What lines below contain the string "above"? List them all.

_Saved entries_
++++++++++

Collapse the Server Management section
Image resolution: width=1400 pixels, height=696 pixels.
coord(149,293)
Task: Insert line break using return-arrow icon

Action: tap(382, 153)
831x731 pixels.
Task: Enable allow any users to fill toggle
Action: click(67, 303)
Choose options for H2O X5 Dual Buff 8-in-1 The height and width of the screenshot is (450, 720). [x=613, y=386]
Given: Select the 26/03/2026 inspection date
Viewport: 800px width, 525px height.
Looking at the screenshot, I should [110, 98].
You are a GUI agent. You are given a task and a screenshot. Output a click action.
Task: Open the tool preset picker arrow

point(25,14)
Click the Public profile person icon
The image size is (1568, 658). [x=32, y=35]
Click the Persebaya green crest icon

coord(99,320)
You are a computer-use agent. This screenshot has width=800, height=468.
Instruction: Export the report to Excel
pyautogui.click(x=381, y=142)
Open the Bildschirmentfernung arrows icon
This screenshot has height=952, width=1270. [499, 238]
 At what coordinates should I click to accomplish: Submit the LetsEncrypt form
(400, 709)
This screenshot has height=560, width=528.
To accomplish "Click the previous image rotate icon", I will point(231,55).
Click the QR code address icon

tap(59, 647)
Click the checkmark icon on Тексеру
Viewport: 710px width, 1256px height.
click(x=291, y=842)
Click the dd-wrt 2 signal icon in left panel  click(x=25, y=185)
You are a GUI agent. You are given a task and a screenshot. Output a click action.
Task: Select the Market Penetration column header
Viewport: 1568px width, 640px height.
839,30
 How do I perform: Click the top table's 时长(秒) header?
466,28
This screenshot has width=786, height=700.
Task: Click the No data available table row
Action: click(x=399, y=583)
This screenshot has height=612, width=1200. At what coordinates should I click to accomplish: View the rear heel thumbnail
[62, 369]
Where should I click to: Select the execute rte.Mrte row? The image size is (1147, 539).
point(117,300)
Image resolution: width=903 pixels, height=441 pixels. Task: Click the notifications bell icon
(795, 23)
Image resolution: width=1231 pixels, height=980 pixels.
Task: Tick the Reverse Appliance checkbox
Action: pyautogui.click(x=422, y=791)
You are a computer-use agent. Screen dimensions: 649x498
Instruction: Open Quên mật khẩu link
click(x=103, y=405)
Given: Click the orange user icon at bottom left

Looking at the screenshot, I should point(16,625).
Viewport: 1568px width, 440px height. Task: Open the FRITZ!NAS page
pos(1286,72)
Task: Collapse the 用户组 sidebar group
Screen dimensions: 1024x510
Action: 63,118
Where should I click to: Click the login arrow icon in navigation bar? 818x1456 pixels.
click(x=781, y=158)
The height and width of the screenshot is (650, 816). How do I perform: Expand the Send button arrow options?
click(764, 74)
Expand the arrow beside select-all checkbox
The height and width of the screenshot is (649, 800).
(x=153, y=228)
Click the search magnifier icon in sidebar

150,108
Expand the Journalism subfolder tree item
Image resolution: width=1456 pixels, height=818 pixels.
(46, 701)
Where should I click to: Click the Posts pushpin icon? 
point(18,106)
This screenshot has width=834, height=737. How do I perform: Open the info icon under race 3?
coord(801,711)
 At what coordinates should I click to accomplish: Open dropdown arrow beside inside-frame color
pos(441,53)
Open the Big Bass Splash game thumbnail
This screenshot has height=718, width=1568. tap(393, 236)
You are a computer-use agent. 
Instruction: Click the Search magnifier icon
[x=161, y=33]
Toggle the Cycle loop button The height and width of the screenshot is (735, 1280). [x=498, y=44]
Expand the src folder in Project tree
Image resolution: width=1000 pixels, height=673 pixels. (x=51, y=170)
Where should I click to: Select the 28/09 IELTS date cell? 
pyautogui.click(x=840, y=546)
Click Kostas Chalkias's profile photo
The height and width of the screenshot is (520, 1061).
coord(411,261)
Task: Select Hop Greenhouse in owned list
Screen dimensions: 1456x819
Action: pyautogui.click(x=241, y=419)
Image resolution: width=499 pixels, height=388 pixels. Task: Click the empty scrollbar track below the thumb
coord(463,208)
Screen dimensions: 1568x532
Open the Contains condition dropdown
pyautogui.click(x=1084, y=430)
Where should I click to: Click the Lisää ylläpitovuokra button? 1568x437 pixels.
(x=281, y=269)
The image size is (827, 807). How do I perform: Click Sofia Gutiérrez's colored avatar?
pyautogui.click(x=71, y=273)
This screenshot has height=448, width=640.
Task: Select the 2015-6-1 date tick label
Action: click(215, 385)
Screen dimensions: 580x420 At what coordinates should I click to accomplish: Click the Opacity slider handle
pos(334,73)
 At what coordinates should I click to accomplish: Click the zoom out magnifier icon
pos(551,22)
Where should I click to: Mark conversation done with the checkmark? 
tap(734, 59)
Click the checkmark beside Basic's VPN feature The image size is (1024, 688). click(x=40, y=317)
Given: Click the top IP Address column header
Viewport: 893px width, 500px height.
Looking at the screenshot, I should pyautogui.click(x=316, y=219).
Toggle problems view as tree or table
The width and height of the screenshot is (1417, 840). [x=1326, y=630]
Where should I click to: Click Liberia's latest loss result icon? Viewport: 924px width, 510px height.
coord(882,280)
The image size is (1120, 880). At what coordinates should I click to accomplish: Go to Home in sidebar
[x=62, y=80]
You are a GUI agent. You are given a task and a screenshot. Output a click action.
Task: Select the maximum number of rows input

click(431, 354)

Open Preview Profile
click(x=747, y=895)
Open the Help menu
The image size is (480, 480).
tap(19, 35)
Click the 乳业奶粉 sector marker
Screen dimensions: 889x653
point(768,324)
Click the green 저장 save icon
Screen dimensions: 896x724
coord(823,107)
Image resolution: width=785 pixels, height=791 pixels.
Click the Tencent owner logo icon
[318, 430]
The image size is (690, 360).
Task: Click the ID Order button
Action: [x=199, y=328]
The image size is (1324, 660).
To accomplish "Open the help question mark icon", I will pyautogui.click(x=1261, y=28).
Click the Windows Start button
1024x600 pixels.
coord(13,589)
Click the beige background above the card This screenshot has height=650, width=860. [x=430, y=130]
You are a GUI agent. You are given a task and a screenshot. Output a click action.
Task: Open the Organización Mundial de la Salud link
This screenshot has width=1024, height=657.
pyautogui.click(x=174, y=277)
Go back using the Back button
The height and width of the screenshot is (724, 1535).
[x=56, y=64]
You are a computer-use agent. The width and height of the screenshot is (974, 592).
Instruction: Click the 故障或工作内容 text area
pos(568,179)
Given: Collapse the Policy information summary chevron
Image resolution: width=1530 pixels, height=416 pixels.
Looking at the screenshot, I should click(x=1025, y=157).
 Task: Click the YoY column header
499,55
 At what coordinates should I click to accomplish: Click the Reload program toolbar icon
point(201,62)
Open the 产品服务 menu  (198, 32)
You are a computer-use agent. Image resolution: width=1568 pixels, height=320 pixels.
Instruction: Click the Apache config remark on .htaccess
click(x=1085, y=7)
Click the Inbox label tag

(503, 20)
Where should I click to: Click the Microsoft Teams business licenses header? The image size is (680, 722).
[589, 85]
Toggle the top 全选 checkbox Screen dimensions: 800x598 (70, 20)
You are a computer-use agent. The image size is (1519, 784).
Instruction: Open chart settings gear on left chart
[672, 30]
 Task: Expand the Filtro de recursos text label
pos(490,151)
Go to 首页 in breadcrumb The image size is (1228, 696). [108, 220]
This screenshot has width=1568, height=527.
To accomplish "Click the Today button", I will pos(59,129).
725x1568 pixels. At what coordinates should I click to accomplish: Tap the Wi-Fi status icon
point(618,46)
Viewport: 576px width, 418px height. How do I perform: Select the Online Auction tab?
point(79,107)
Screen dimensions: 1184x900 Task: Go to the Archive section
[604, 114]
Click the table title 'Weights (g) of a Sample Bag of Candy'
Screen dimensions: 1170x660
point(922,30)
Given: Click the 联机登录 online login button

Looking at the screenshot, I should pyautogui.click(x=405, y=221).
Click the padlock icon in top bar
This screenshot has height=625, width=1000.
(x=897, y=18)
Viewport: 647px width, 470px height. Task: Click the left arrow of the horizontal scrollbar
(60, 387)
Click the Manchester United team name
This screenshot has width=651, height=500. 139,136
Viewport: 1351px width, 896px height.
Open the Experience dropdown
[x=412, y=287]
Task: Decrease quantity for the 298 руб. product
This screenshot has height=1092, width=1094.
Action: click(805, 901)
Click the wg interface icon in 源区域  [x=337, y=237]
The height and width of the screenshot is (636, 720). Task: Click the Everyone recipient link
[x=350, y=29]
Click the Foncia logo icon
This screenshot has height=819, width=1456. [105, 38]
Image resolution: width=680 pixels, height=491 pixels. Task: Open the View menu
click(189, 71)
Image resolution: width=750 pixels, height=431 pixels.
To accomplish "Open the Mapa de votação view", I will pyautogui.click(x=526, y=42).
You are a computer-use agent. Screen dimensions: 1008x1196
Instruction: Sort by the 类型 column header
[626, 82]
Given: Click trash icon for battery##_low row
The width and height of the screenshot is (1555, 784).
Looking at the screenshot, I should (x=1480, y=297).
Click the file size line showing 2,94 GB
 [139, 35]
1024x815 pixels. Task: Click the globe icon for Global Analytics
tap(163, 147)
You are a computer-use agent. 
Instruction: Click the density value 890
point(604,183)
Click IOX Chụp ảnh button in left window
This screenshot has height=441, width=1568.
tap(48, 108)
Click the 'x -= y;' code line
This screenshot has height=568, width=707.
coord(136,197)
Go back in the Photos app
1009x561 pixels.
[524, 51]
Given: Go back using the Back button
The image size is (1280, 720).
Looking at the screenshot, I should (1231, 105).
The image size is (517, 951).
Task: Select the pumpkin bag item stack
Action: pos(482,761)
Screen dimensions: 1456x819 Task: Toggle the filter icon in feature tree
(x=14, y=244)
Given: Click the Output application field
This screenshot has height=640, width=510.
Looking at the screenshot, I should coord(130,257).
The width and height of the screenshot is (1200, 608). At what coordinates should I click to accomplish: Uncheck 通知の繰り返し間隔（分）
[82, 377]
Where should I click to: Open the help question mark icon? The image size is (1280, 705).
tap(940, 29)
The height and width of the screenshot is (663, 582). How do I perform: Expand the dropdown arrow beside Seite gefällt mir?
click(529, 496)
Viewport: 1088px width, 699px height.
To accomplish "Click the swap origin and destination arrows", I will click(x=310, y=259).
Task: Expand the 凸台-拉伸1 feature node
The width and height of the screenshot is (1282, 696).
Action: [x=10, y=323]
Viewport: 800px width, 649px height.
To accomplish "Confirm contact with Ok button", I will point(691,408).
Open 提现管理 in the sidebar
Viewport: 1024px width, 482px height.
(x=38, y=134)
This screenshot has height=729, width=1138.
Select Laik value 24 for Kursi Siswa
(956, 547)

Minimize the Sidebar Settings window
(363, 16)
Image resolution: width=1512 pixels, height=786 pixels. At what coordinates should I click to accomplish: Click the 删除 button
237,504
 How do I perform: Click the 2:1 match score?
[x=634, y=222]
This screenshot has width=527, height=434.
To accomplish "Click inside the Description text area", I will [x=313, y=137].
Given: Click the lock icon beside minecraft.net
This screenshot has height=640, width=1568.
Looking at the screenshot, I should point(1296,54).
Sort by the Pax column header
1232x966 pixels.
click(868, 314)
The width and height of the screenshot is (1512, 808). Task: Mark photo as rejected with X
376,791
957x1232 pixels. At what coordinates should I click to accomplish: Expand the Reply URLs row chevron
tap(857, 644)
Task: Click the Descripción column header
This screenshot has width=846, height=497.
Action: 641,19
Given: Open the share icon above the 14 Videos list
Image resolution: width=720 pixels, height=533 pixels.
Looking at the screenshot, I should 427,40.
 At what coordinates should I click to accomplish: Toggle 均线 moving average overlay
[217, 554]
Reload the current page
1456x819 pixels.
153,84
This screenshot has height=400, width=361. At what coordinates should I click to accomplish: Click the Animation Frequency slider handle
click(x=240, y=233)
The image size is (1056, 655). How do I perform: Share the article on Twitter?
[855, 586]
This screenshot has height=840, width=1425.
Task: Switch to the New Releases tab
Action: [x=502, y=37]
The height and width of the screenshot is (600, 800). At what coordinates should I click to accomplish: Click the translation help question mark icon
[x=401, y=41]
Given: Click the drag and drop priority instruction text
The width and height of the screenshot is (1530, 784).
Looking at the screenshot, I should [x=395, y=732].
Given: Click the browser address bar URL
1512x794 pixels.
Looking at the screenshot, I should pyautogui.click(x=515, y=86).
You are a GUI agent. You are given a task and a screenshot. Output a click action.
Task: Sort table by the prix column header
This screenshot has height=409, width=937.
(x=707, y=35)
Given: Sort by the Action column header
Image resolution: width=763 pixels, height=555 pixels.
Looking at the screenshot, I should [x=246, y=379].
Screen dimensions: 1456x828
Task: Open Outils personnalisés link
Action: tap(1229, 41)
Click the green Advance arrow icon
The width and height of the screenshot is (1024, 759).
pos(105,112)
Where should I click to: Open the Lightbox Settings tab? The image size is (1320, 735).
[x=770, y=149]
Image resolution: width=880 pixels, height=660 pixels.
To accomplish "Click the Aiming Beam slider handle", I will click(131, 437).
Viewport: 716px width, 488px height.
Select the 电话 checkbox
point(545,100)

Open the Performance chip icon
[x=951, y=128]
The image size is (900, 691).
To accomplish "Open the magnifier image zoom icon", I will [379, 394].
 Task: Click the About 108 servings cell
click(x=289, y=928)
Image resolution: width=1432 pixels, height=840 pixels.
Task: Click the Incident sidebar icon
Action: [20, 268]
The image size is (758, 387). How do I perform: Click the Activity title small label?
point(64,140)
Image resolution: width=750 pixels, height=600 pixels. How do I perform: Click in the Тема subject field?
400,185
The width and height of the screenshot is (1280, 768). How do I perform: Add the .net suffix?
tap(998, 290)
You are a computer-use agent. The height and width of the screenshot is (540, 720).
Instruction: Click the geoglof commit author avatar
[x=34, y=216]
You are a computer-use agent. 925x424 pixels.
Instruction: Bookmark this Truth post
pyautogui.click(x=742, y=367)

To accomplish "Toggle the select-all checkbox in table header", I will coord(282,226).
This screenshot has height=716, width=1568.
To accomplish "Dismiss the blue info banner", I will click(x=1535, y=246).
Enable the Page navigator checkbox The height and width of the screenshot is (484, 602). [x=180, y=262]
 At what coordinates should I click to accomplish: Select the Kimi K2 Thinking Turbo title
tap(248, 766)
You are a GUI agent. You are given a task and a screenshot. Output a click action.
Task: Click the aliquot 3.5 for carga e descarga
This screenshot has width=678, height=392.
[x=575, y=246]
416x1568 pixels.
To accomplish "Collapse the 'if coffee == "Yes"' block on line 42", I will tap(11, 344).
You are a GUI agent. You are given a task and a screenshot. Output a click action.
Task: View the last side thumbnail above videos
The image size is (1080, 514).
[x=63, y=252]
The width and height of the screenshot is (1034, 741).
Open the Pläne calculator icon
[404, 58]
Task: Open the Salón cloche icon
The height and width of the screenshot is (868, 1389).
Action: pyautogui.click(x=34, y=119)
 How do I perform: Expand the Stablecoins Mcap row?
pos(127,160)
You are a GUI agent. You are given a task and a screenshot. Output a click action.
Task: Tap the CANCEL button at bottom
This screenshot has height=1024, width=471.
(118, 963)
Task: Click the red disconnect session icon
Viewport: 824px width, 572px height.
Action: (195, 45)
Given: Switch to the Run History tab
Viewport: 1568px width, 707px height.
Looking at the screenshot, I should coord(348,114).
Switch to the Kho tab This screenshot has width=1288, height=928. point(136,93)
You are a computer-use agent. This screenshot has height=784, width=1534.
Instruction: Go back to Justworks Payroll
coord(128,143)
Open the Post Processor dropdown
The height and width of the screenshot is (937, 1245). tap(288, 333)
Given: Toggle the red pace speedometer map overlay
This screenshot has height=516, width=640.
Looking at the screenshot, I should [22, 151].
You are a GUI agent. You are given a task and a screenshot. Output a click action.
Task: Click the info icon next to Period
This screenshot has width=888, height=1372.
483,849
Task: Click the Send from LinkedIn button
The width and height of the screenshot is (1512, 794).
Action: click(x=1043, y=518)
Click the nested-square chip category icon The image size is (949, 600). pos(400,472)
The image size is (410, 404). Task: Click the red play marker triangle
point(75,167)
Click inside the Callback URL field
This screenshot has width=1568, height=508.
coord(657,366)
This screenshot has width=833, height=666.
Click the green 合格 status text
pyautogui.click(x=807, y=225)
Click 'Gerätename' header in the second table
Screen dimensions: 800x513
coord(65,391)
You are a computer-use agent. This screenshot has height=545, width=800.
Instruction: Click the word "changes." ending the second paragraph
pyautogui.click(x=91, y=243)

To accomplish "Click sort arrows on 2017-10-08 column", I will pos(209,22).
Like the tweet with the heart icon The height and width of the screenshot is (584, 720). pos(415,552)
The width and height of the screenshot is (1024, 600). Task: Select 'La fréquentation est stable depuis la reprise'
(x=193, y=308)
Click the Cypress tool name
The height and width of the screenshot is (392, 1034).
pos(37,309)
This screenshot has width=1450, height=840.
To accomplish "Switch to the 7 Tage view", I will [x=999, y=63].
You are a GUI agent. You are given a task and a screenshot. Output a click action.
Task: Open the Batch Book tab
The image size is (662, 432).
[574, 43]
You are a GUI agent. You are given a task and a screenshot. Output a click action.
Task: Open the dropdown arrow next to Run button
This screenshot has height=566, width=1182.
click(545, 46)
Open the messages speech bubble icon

++++++++++

_Solution below_
Click the beige background above the card This screenshot has height=650, width=860. [x=430, y=130]
Given: Open the share icon above the 14 Videos list
Task: View the last side thumbnail above videos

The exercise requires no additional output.